*** WORKING DATA Section Begins ***

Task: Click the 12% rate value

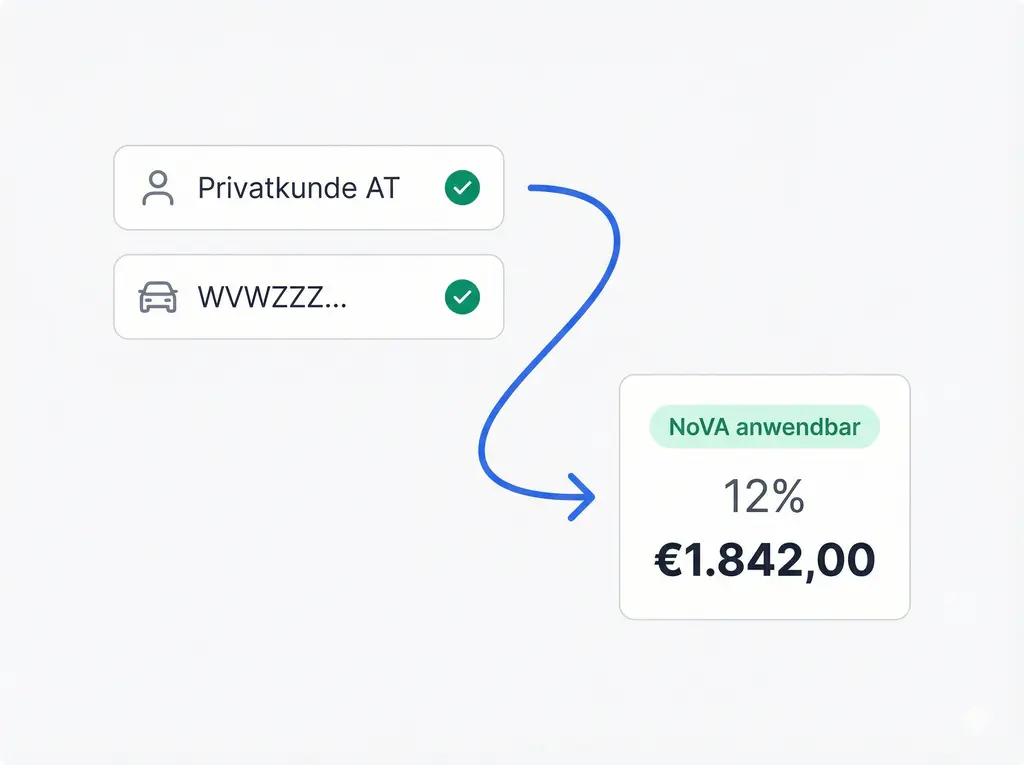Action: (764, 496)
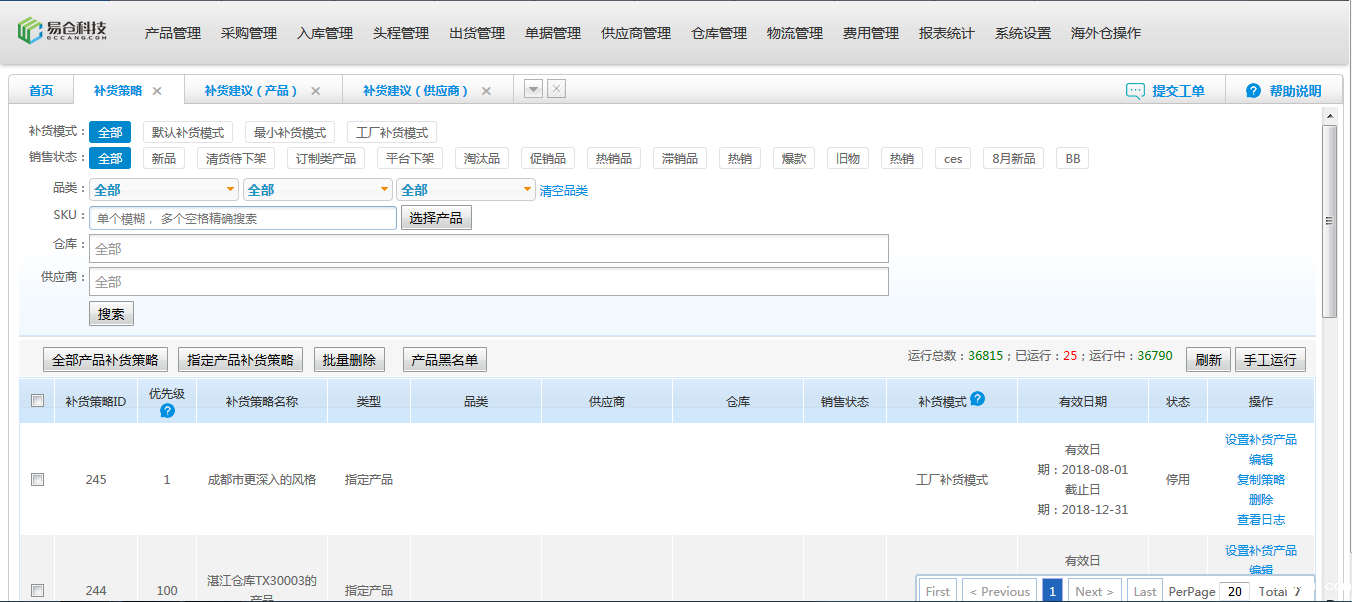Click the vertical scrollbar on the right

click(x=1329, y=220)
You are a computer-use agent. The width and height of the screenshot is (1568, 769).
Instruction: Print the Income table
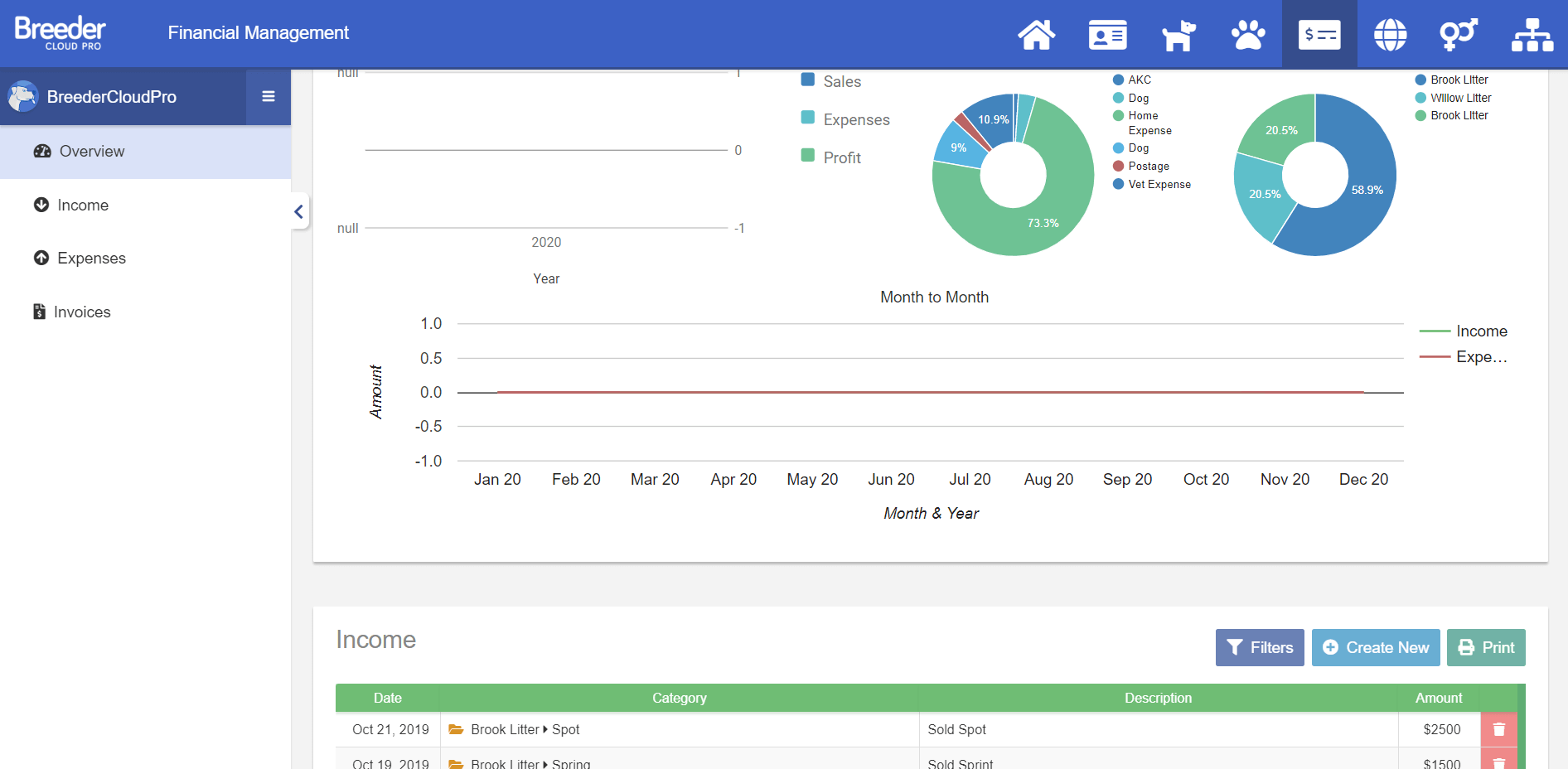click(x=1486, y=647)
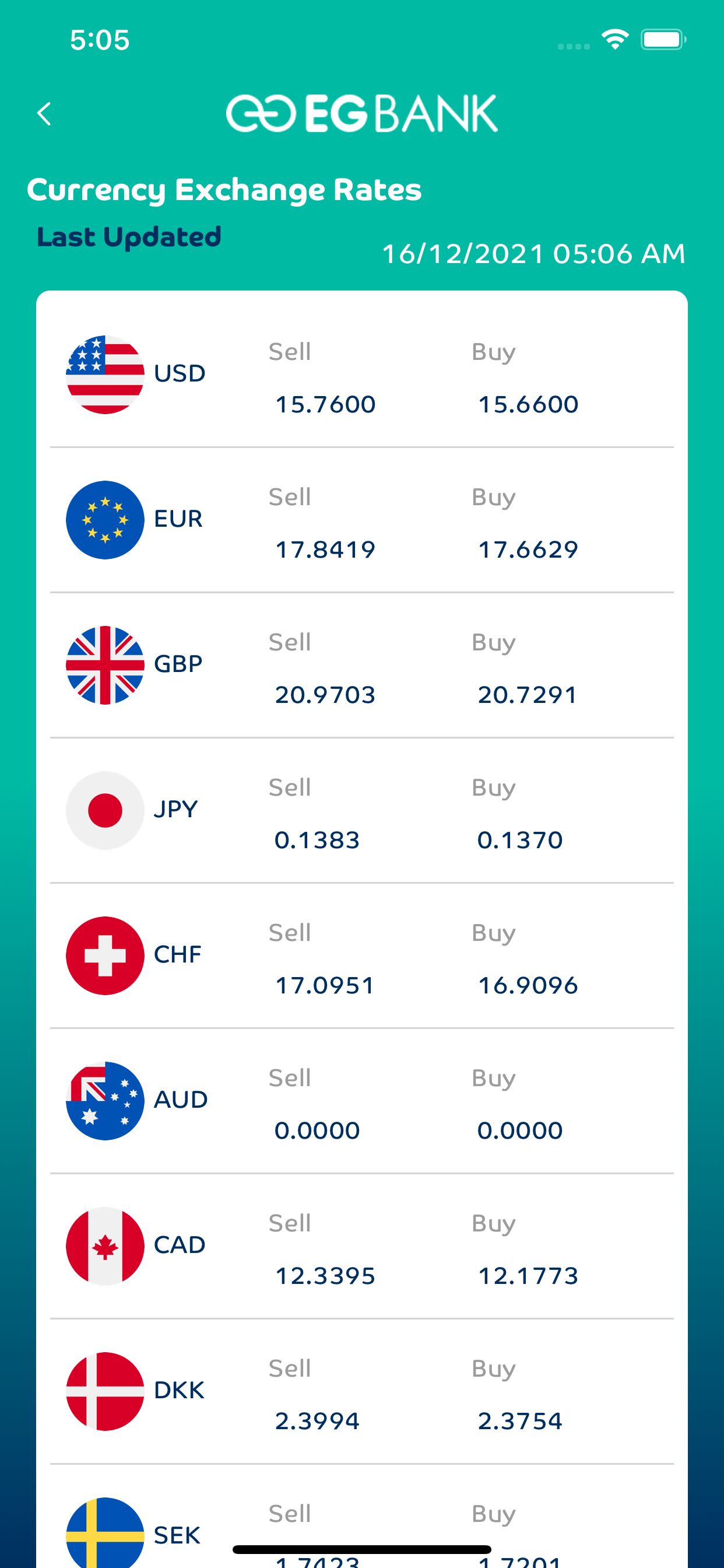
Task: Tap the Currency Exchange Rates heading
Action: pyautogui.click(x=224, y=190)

*** WORKING DATA Section Ends ***
*** WORKING DATA Section Begins ***

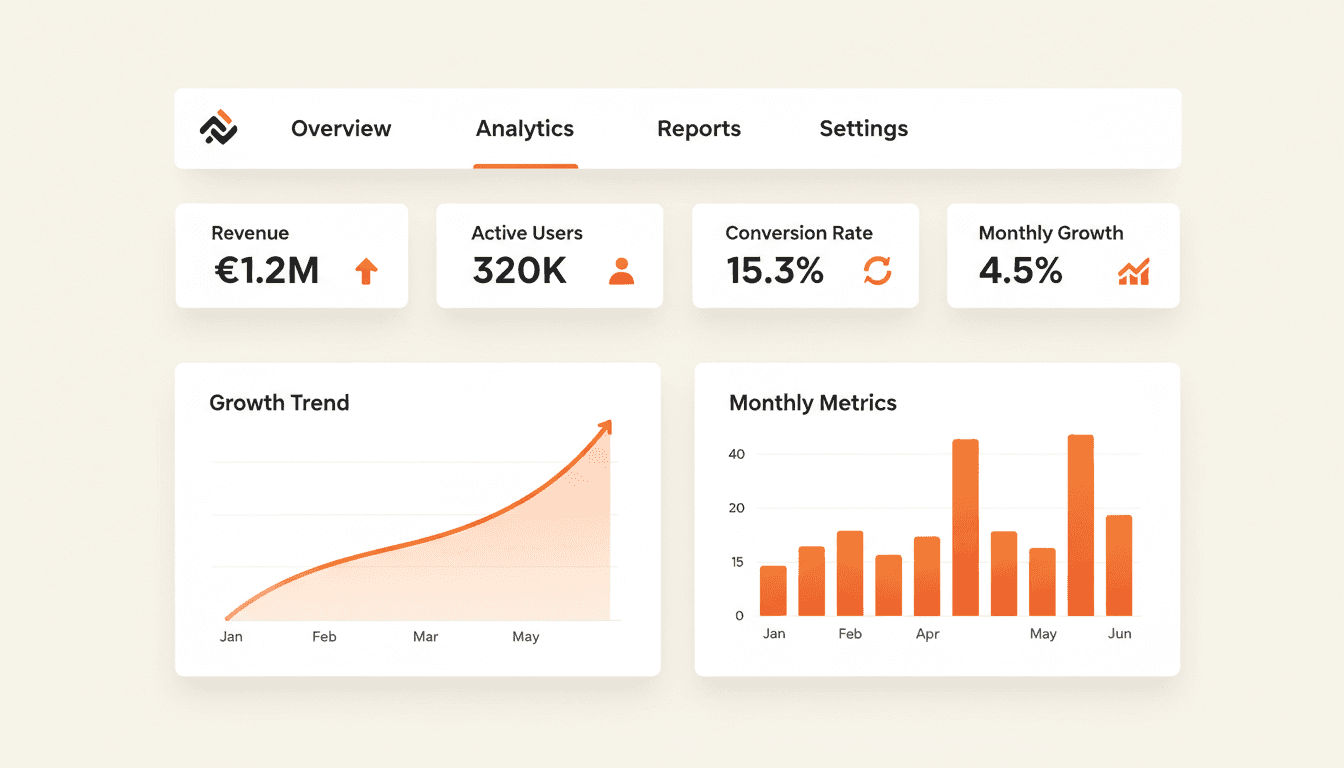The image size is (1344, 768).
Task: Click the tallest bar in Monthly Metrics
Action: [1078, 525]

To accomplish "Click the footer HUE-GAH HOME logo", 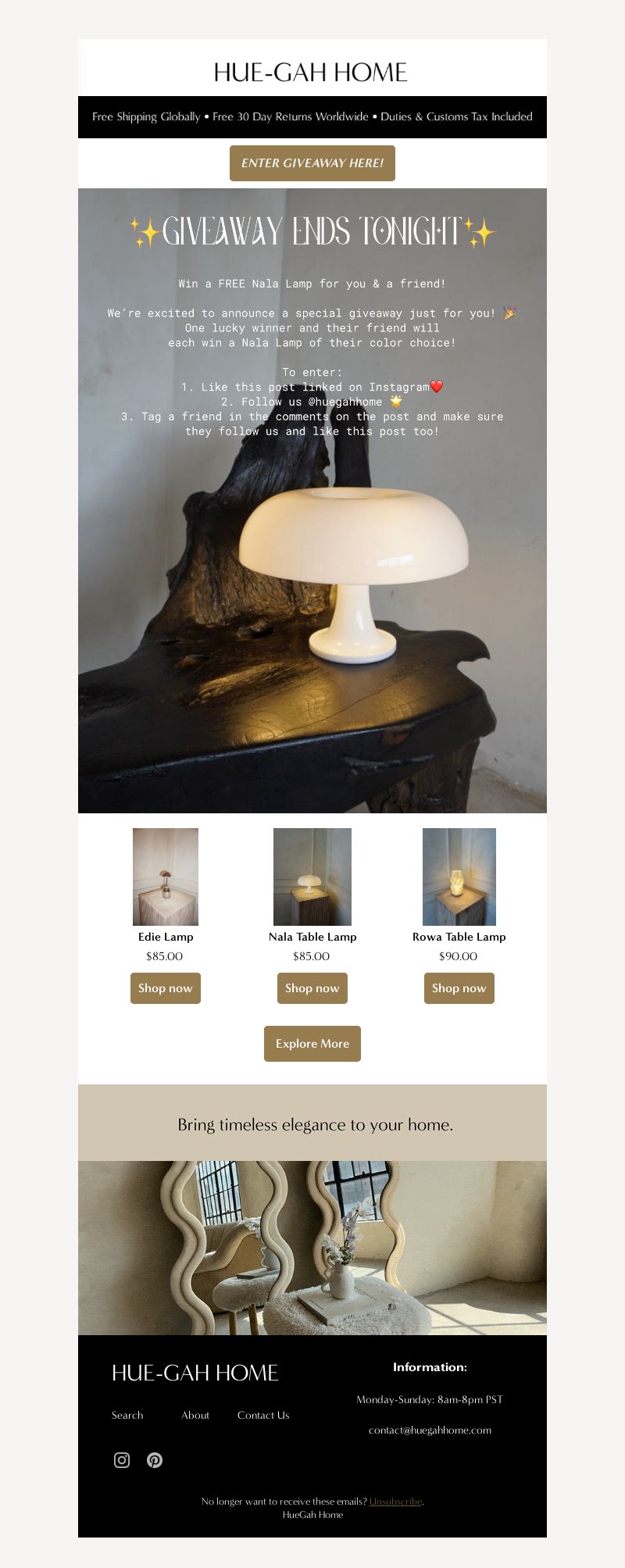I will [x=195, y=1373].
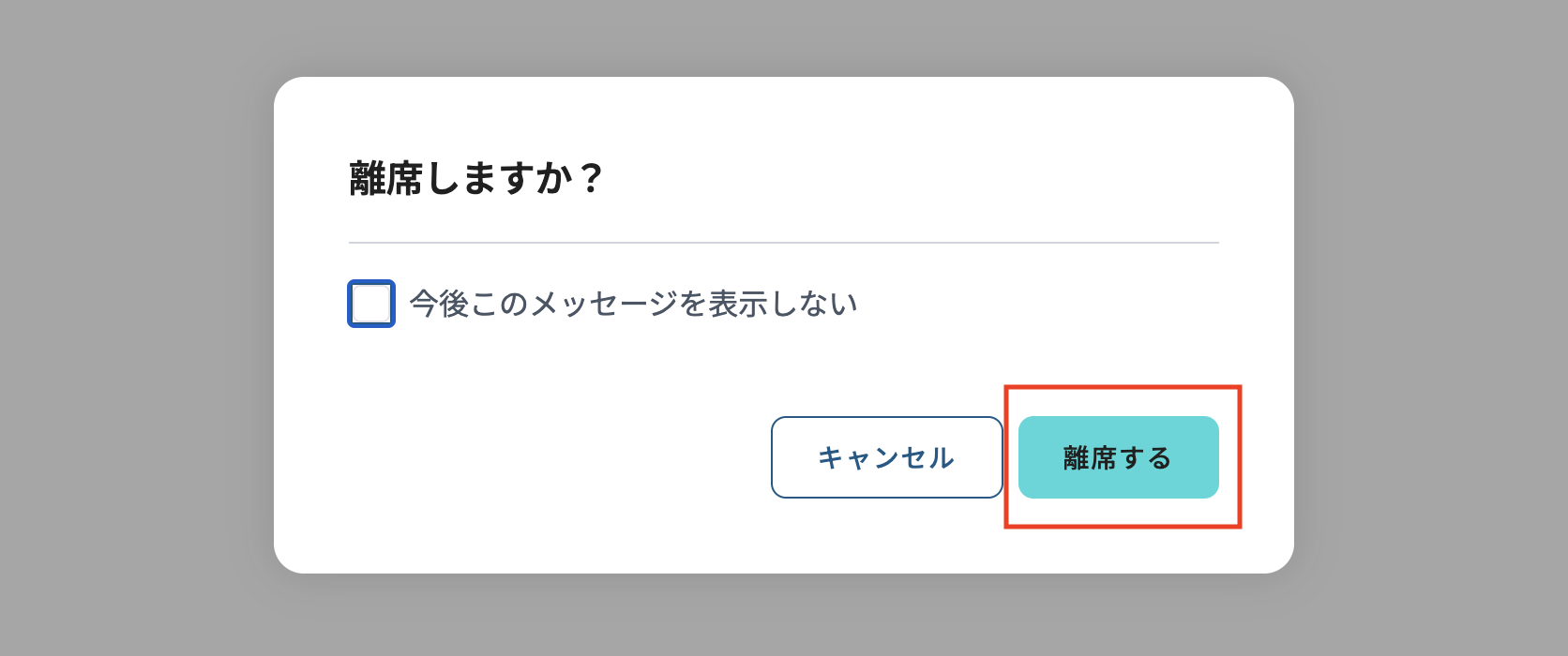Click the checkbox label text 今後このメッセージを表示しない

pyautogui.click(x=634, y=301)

*** WORKING DATA Section Ends ***
*** WORKING DATA Section Begins ***

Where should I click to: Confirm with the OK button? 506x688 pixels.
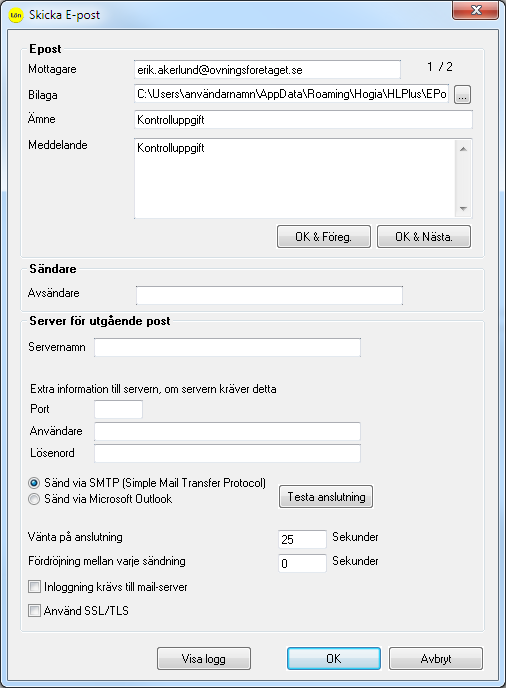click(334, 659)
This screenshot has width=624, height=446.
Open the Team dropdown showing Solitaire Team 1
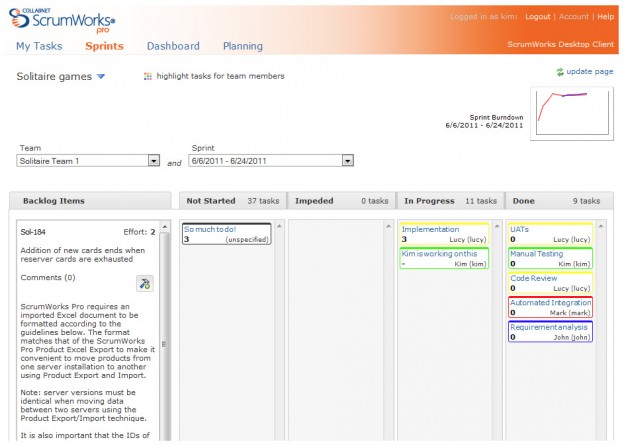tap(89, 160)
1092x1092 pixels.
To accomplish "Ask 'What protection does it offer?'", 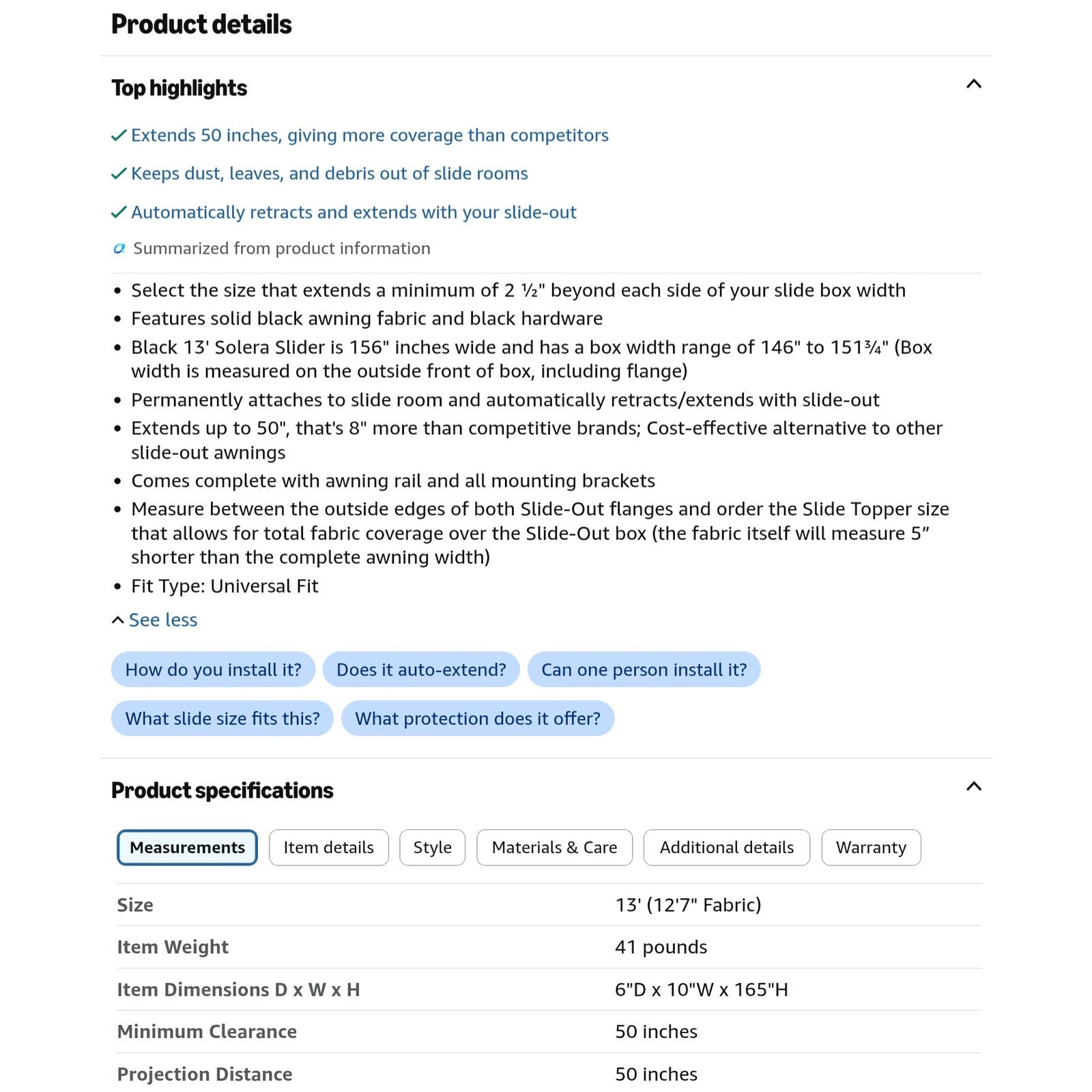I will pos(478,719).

*** WORKING DATA Section Ends ***

THE TASK ▸ Count how many lines of the data include the word "width". Your reply should be that number alone.

ANSWER TO THE PROBLEM ▸ 2